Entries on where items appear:
(begin)
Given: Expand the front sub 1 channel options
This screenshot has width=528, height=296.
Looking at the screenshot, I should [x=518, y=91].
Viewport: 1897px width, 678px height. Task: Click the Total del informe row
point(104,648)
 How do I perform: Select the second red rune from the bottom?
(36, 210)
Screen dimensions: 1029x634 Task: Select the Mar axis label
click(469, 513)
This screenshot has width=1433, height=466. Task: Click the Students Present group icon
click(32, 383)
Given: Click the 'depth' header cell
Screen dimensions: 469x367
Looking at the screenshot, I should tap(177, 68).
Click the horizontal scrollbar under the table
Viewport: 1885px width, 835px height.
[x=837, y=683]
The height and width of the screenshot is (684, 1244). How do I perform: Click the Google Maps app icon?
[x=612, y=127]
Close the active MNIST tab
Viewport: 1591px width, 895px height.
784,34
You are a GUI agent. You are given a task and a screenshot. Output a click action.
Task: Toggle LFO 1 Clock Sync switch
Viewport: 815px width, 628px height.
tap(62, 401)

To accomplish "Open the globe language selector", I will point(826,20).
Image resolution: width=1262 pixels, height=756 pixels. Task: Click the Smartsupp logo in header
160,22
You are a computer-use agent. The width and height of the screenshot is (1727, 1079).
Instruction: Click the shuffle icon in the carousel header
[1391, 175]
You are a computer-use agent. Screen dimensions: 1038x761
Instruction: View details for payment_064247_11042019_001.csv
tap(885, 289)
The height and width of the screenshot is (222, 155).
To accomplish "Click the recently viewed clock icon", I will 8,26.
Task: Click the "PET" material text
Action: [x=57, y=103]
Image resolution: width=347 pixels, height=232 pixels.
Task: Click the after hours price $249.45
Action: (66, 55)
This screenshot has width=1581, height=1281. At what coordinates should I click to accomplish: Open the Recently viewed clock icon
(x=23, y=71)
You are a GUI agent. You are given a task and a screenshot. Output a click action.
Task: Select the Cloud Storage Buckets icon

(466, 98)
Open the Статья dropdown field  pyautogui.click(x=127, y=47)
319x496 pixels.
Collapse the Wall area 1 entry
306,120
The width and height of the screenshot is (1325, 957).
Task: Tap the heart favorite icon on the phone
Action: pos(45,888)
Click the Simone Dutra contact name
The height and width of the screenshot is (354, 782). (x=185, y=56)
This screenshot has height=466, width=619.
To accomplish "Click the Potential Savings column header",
(end)
- [What you have to do] Copy the lines of these entries out again word for word.

- [Finished answer]
Given: Expand the front sub 1 channel options
This screenshot has width=528, height=296.
Looking at the screenshot, I should [x=518, y=91].
Viewport: 1897px width, 678px height. Task: Click the Total del informe row
point(104,648)
 How do I perform: Select the second red rune from the bottom?
(36, 210)
Screen dimensions: 1029x634 Task: Select the Mar axis label
click(469, 513)
This screenshot has width=1433, height=466. Task: Click the Students Present group icon
click(32, 383)
Given: Click the 'depth' header cell
Screen dimensions: 469x367
Looking at the screenshot, I should tap(177, 68).
Click the horizontal scrollbar under the table
Viewport: 1885px width, 835px height.
[x=837, y=683]
The height and width of the screenshot is (684, 1244). How do I perform: Click the Google Maps app icon?
[x=612, y=127]
Close the active MNIST tab
Viewport: 1591px width, 895px height.
784,34
You are a GUI agent. You are given a task and a screenshot. Output a click action.
Task: Toggle LFO 1 Clock Sync switch
Viewport: 815px width, 628px height.
tap(62, 401)

To accomplish "Open the globe language selector", I will point(826,20).
Image resolution: width=1262 pixels, height=756 pixels. Task: Click the Smartsupp logo in header
160,22
You are a computer-use agent. The width and height of the screenshot is (1727, 1079).
Instruction: Click the shuffle icon in the carousel header
[1391, 175]
You are a computer-use agent. Screen dimensions: 1038x761
Instruction: View details for payment_064247_11042019_001.csv
tap(885, 289)
The height and width of the screenshot is (222, 155).
To accomplish "Click the recently viewed clock icon", I will 8,26.
Task: Click the "PET" material text
Action: [x=57, y=103]
Image resolution: width=347 pixels, height=232 pixels.
Task: Click the after hours price $249.45
Action: (66, 55)
This screenshot has width=1581, height=1281. At what coordinates should I click to accomplish: Open the Recently viewed clock icon
(x=23, y=71)
You are a GUI agent. You are given a task and a screenshot. Output a click action.
Task: Select the Cloud Storage Buckets icon

(466, 98)
Open the Статья dropdown field  pyautogui.click(x=127, y=47)
319x496 pixels.
Collapse the Wall area 1 entry
306,120
The width and height of the screenshot is (1325, 957).
Task: Tap the heart favorite icon on the phone
Action: pos(45,888)
Click the Simone Dutra contact name
The height and width of the screenshot is (354, 782). (x=185, y=56)
This screenshot has height=466, width=619.
To accomplish "Click the Potential Savings column header",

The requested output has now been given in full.